What is Web Scraping?
Web Scraping is the process of extracting data from a website. It is mostly unstructured data which is filtered and later exported to a CSV/excel file into a readable format.
Is it legal?
As long as we don't intend to cause any harm to the website it's perfectly legal. We can also check if a particular website allows scraping their data by checking the robots.txt file
While web scraping has numerous applications in real-time, I will demonstrate how it can help our job search. I'm going to scrape jobs on indeed.com.
The very first thing to do is retrieve the robots.txt file and check for permission.

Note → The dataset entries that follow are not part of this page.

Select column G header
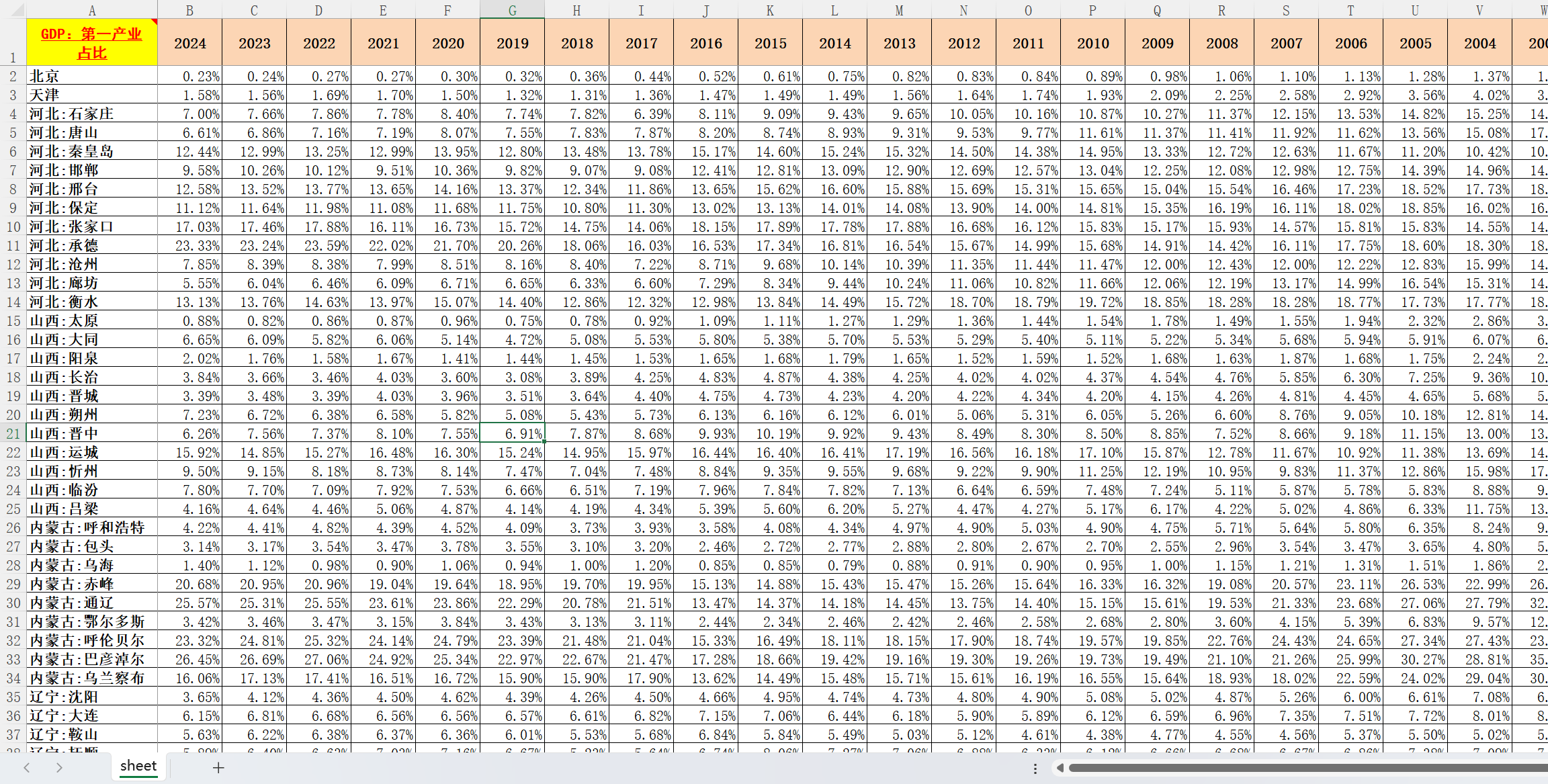This screenshot has width=1548, height=784. tap(512, 9)
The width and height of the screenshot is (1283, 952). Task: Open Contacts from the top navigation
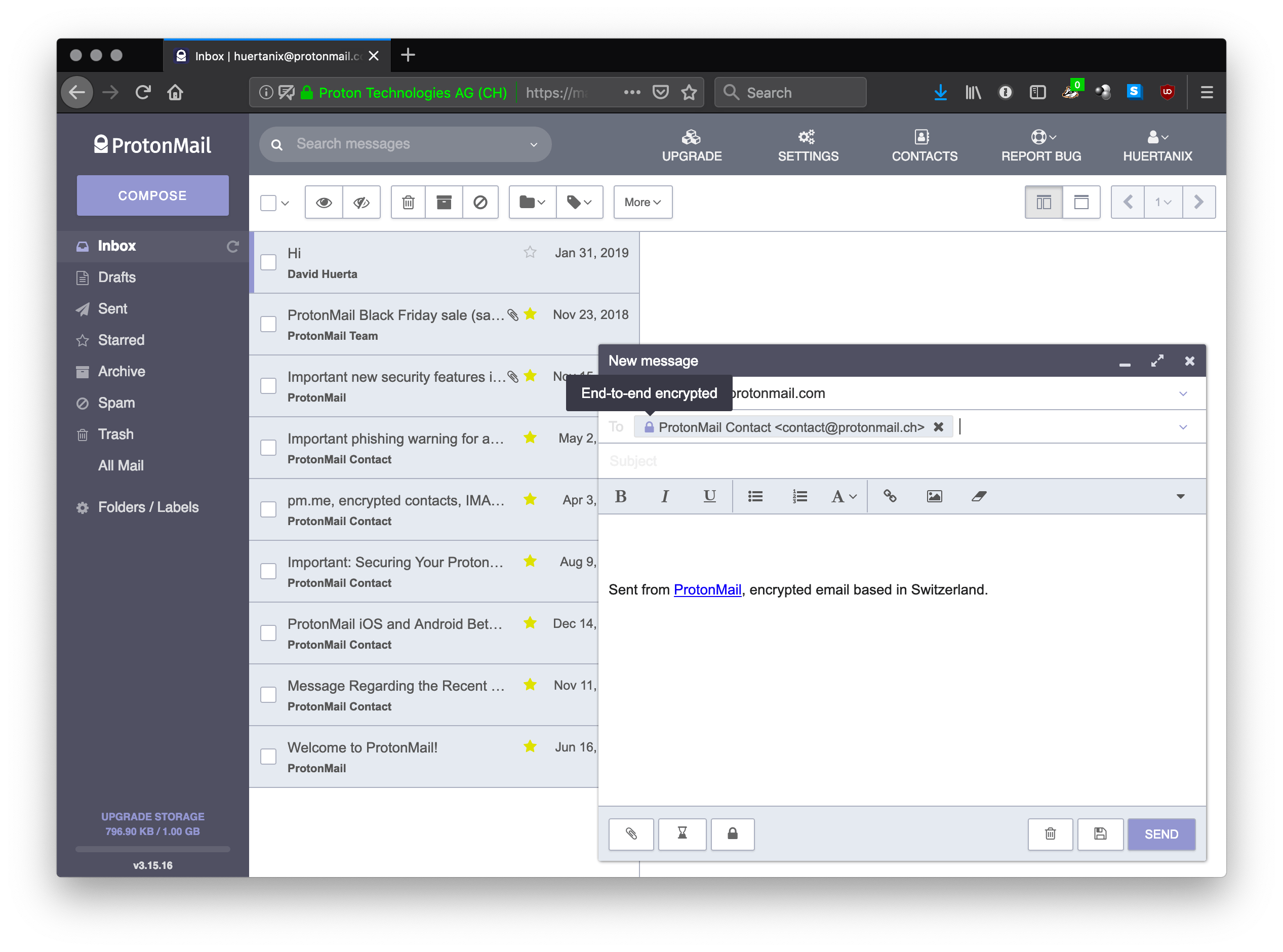(x=924, y=145)
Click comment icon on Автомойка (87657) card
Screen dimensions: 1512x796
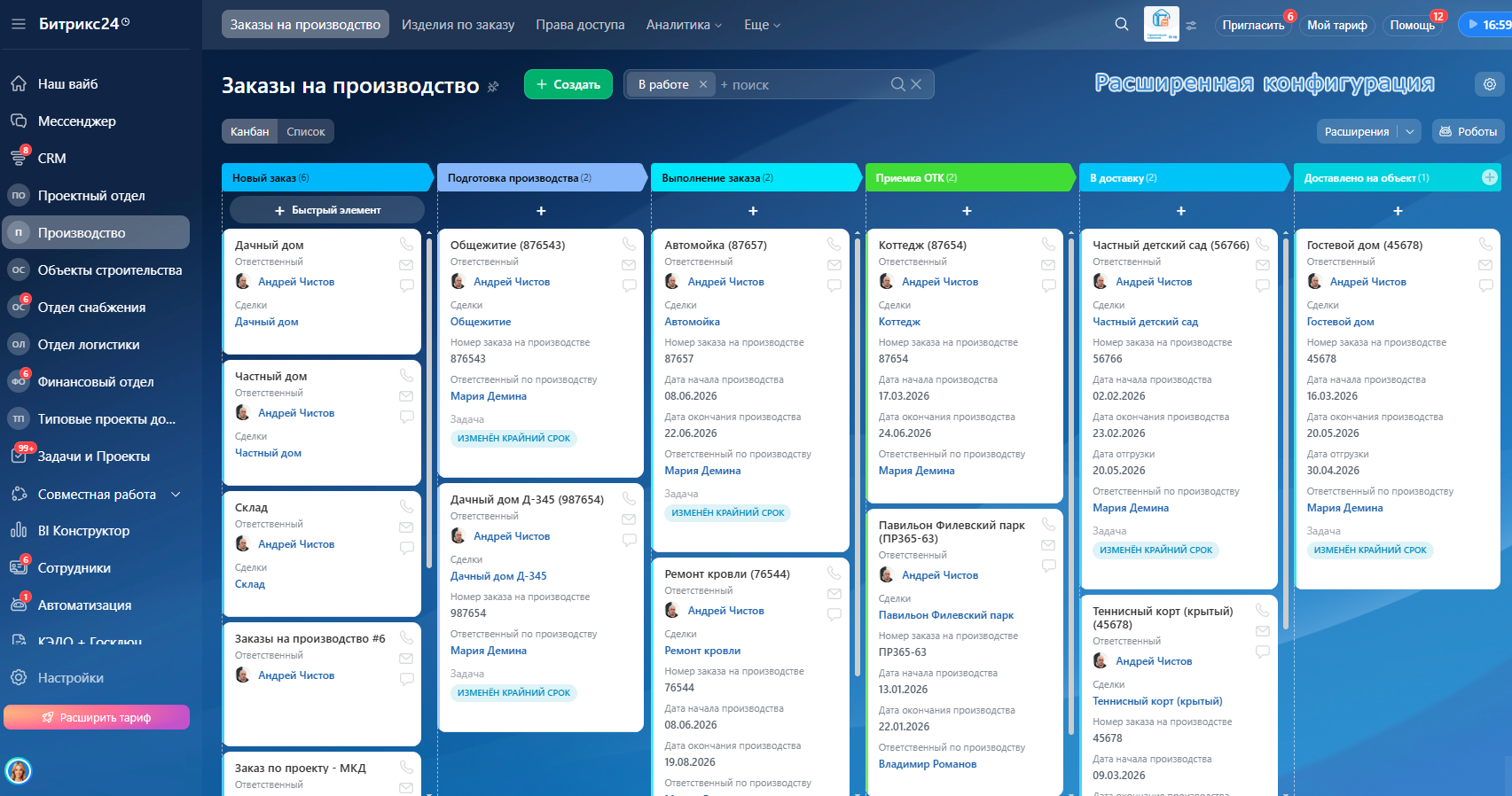click(834, 285)
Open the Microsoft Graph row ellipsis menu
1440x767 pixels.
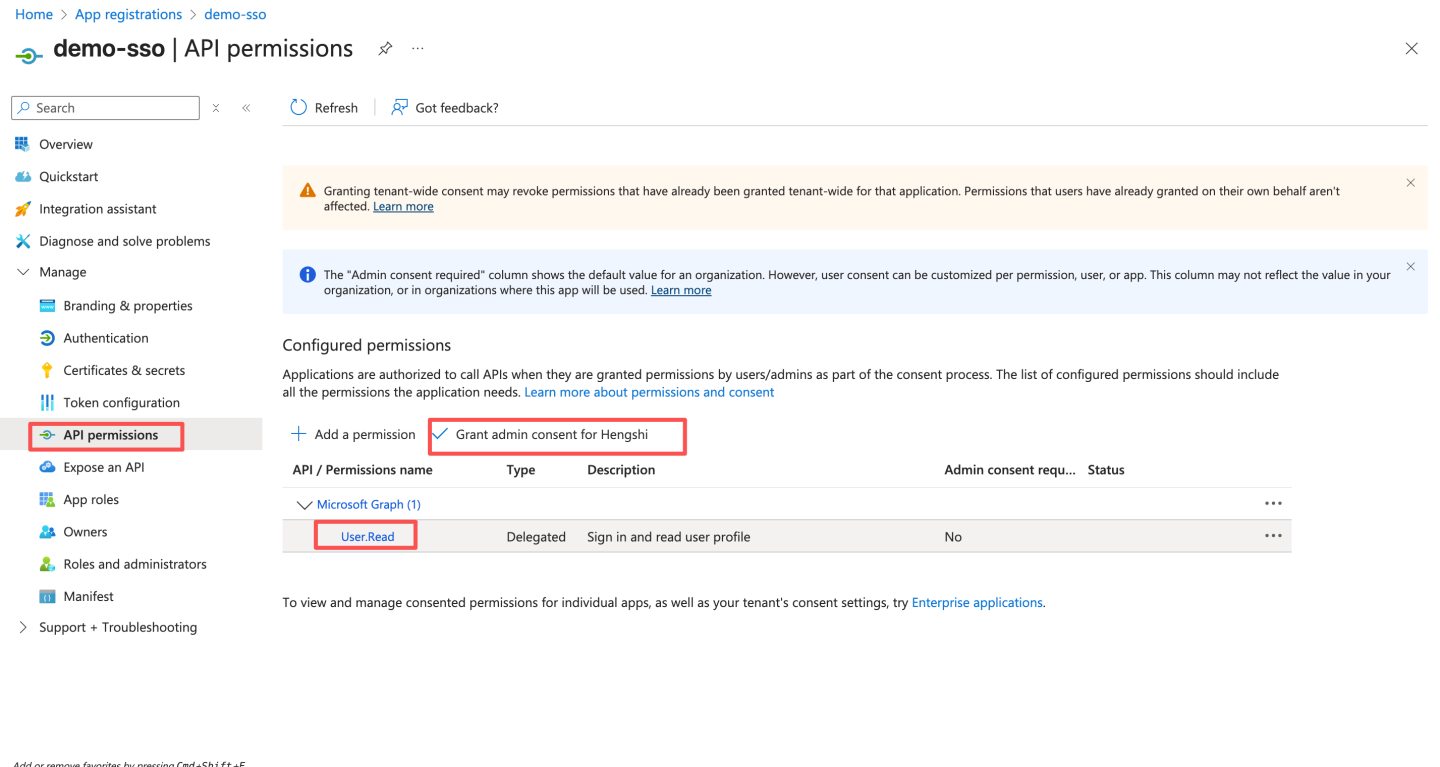pos(1273,504)
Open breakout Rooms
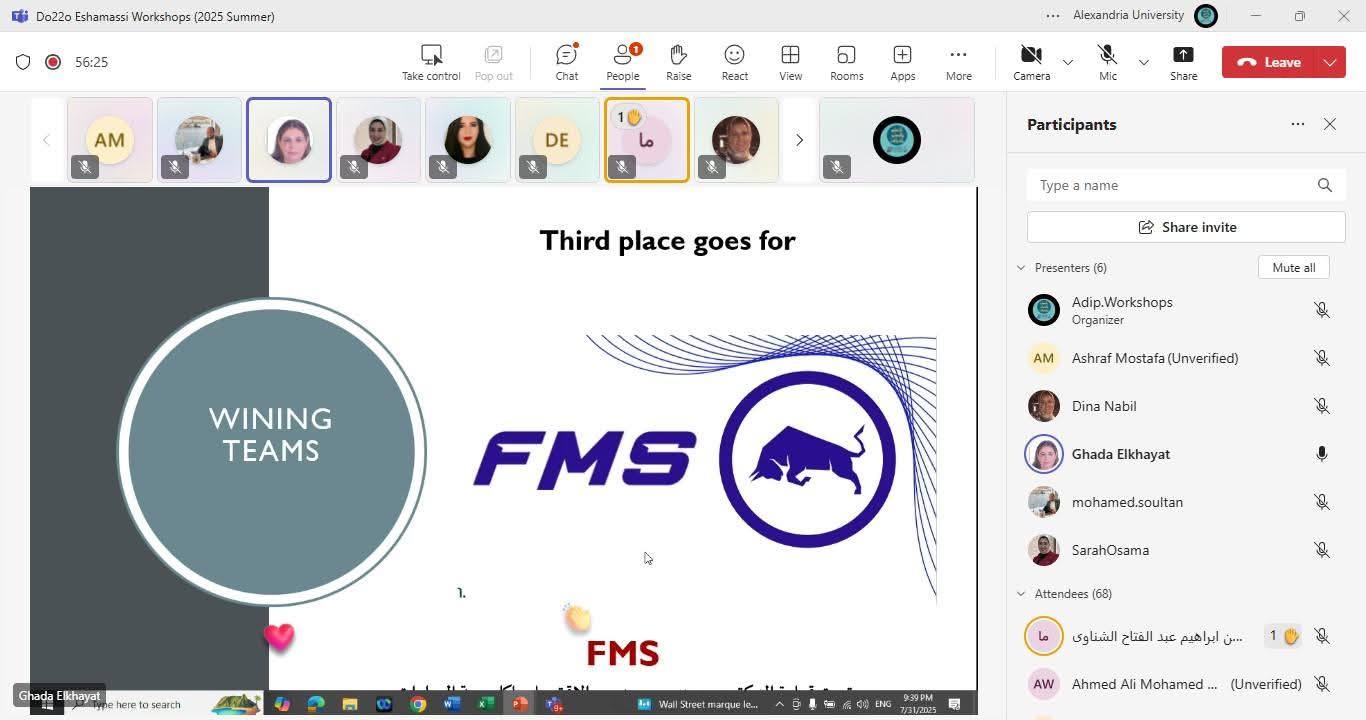The image size is (1366, 720). coord(846,62)
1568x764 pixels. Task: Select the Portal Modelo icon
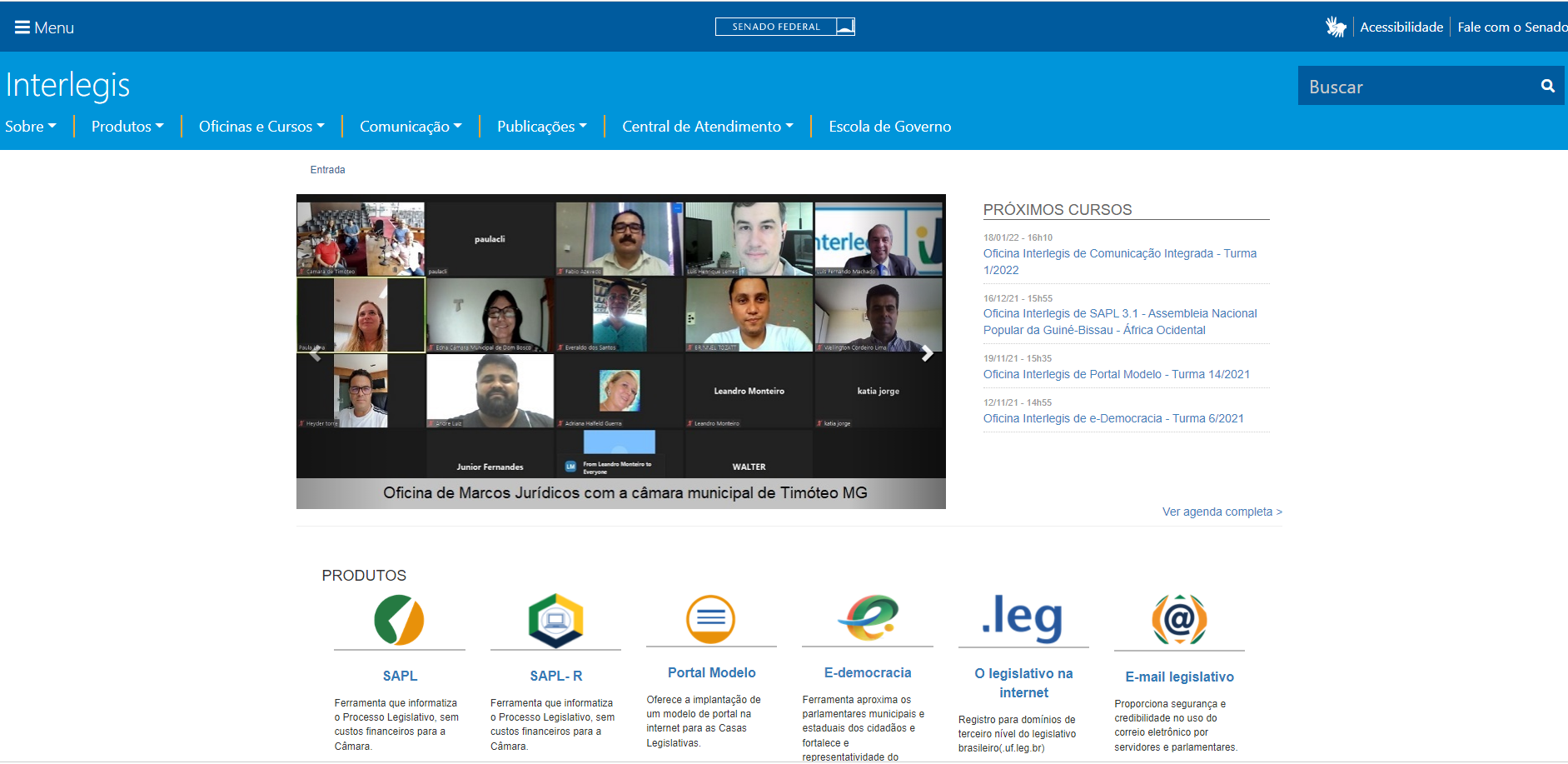coord(710,619)
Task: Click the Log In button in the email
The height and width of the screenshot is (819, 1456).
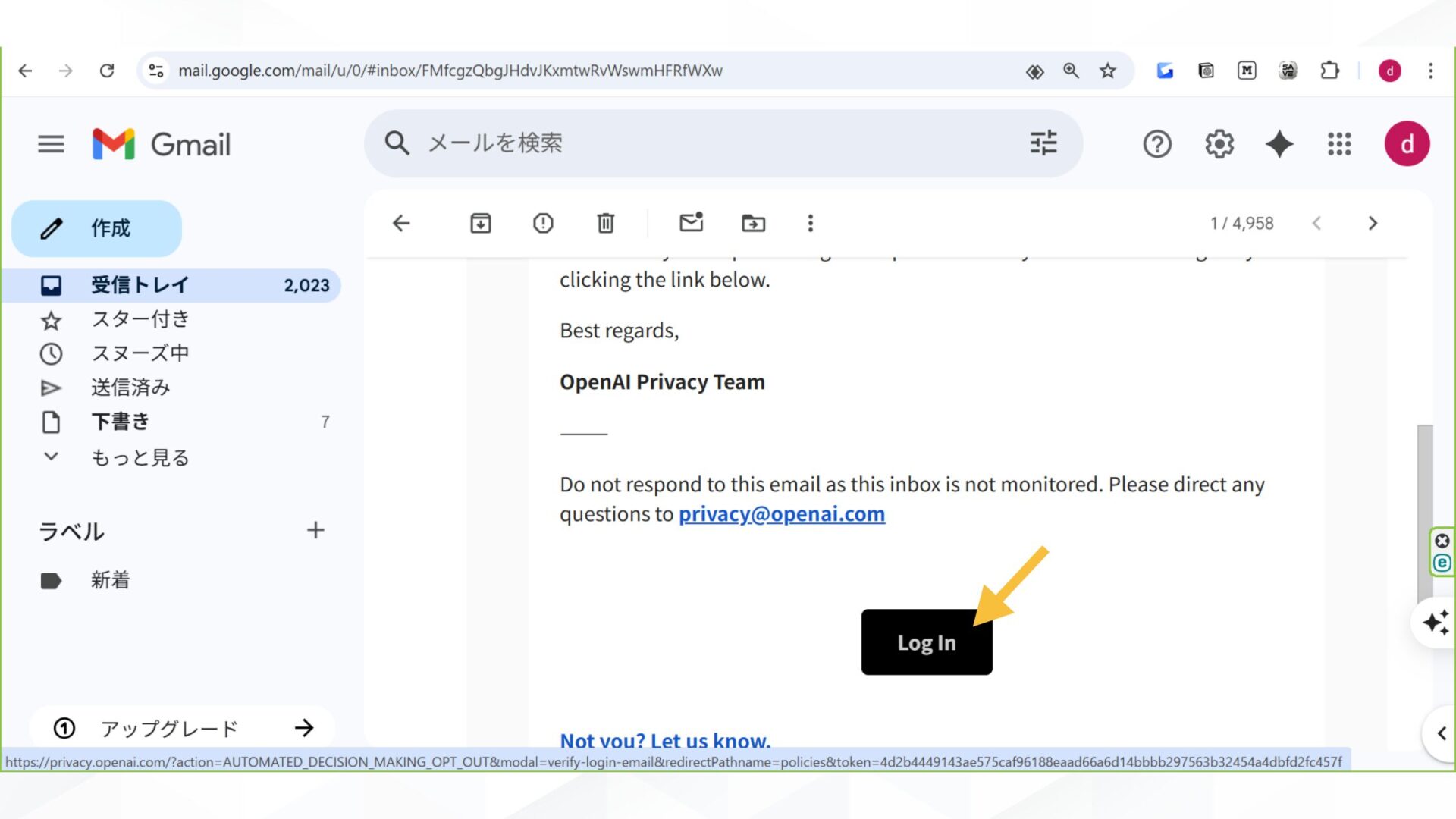Action: point(926,642)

Just go to https://www.indeed.com/robots.txt
As you can see the User-agent has an asterisk (*) which means everyone is allowed to scrape.
I'm going to use the power of Java and Selenium to do the job of scraping and storing the data in a spreadsheet.
Launch the website
2. Create an Excel in a local folder to store the scraped data
3. Pass relevant values for job search
4. Determine the number of pages to scrape and go over every job card from each page to scrape for Job Role, Salary, company name, and job type and store it a hash map
5. Write the data to the Excel
Here is the console output and scraped data excel.
It takes about 15 seconds to scrape about 45 jobs and save it in Excel.
Happy coding and good luck with the job hunt!!!